══ Input for this task
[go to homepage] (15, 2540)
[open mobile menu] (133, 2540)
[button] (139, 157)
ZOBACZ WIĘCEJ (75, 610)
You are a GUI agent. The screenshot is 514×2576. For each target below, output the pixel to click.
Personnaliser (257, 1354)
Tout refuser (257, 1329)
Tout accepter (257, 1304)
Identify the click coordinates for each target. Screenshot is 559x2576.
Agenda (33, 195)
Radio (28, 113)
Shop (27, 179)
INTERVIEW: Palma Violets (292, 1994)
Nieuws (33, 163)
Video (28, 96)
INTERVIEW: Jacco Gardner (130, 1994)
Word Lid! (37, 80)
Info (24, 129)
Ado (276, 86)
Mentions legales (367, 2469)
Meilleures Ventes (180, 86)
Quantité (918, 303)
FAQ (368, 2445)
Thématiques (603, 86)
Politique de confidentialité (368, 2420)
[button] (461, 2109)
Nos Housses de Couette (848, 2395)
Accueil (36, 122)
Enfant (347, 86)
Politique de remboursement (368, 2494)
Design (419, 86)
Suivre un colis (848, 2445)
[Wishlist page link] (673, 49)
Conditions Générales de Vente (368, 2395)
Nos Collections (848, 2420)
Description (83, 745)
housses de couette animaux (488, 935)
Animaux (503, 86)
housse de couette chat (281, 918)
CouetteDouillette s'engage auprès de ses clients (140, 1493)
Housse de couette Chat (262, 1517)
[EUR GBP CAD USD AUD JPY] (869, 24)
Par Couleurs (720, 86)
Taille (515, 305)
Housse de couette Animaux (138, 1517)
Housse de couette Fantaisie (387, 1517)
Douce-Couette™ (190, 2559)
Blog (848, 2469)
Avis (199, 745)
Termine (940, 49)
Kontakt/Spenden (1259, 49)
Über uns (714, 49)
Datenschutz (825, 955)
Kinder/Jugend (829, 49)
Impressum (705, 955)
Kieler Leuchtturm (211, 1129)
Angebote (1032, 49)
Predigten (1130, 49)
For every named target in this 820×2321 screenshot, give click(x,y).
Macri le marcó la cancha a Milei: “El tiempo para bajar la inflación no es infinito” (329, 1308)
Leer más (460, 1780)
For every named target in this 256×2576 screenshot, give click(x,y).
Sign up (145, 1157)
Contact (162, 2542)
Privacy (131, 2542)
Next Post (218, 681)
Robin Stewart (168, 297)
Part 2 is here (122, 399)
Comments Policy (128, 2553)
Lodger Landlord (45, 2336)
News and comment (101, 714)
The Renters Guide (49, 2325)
════
Instructions to follow - Wherever a line of the data above contains "INTERVIEW", copy that line.

Task result -
INTERVIEW: Palma Violets (292, 1994)
INTERVIEW: Jacco Gardner (130, 1994)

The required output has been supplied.